• **Information given**
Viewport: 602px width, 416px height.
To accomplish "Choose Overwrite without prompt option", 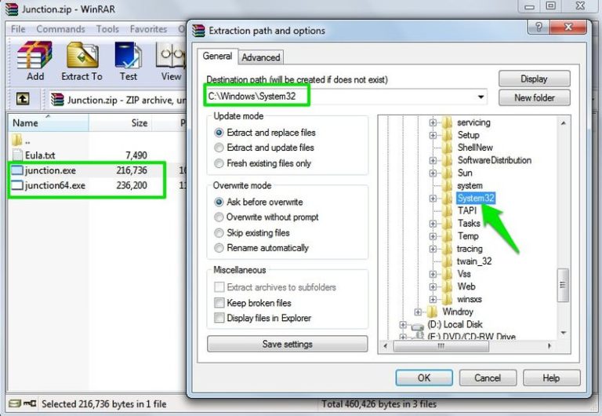I will (267, 217).
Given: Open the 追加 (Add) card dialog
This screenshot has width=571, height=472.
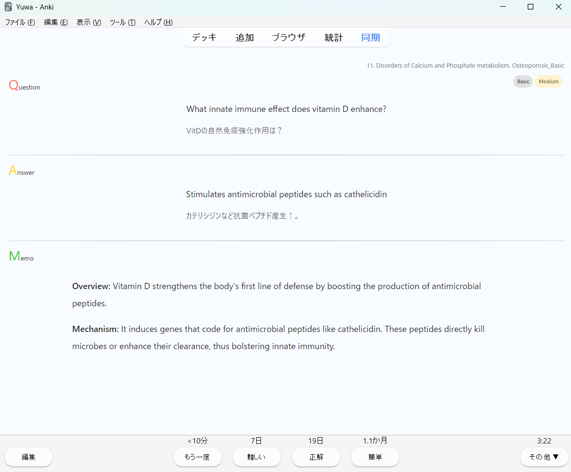Looking at the screenshot, I should 244,38.
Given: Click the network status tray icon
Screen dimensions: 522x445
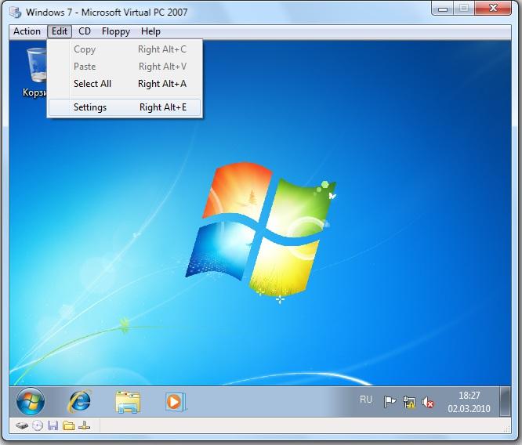Looking at the screenshot, I should (x=408, y=402).
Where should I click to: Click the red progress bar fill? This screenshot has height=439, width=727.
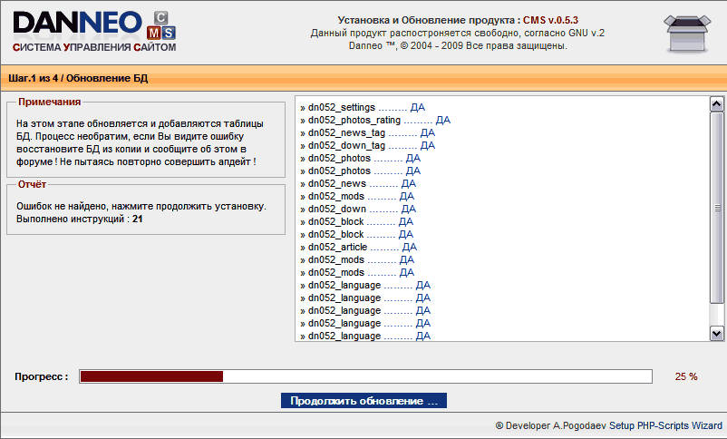click(x=151, y=376)
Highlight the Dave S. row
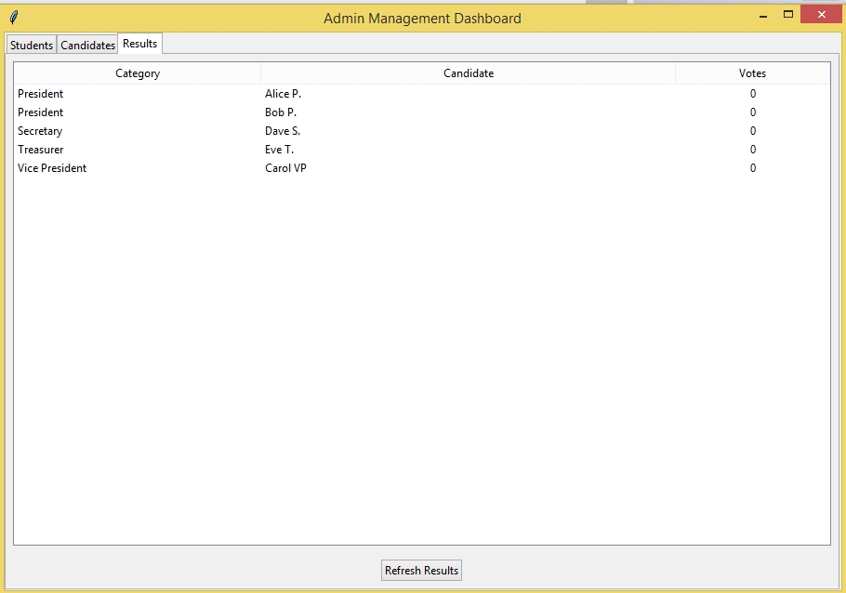 pos(283,131)
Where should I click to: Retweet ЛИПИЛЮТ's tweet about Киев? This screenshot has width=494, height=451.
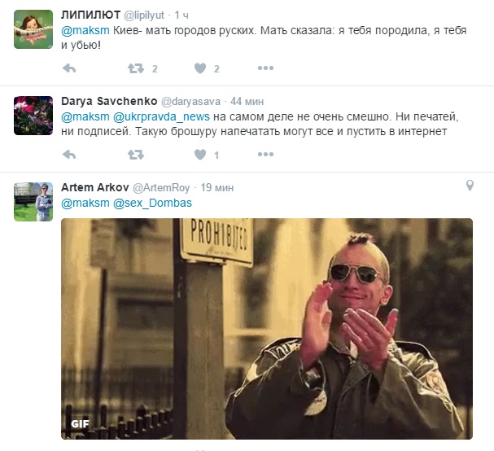(x=136, y=68)
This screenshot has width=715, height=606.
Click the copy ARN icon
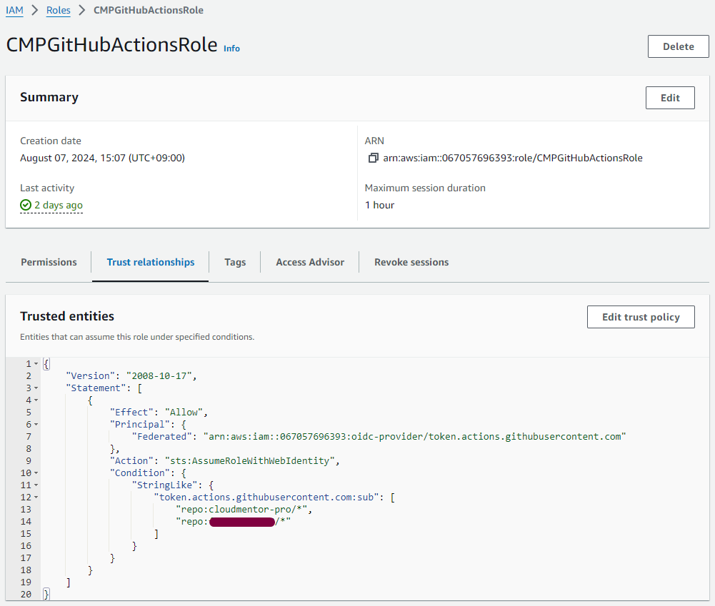click(373, 158)
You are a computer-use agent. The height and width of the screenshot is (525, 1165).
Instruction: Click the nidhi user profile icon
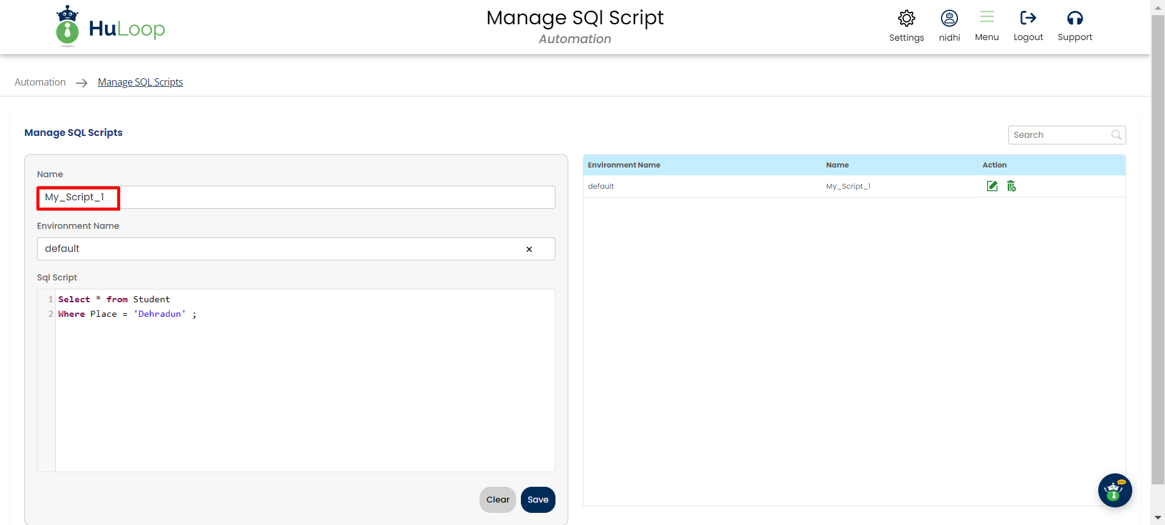949,19
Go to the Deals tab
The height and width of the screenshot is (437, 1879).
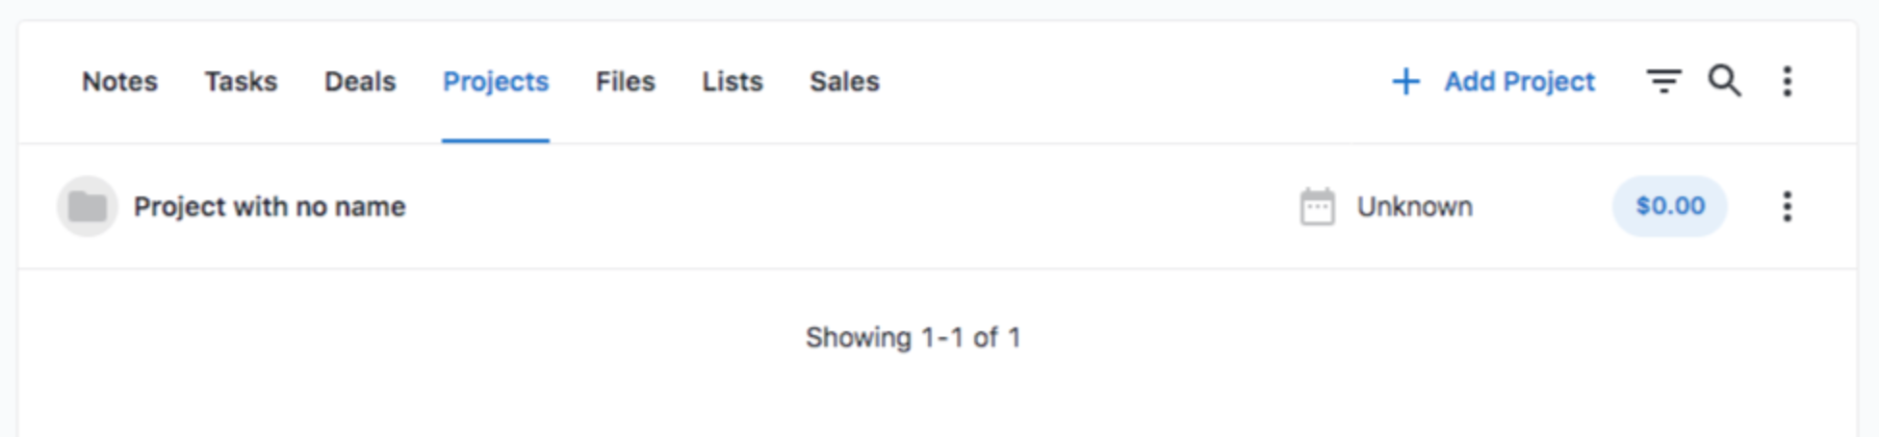pos(360,82)
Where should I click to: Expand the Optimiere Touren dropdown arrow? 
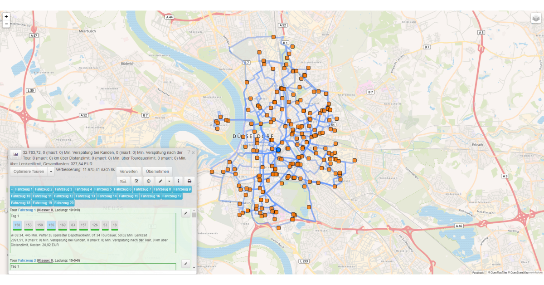point(51,172)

• **What the task requires**
Only the lines from the one that contains "Go to the Deals tab" to the end of the records, inclusive, are to be quoted exactly, with pictures excluded.

• **Task result**
Go to the Deals tab
The height and width of the screenshot is (437, 1879).
pos(360,82)
Where should I click to: Expand the Optimiere Touren dropdown arrow? 
point(51,172)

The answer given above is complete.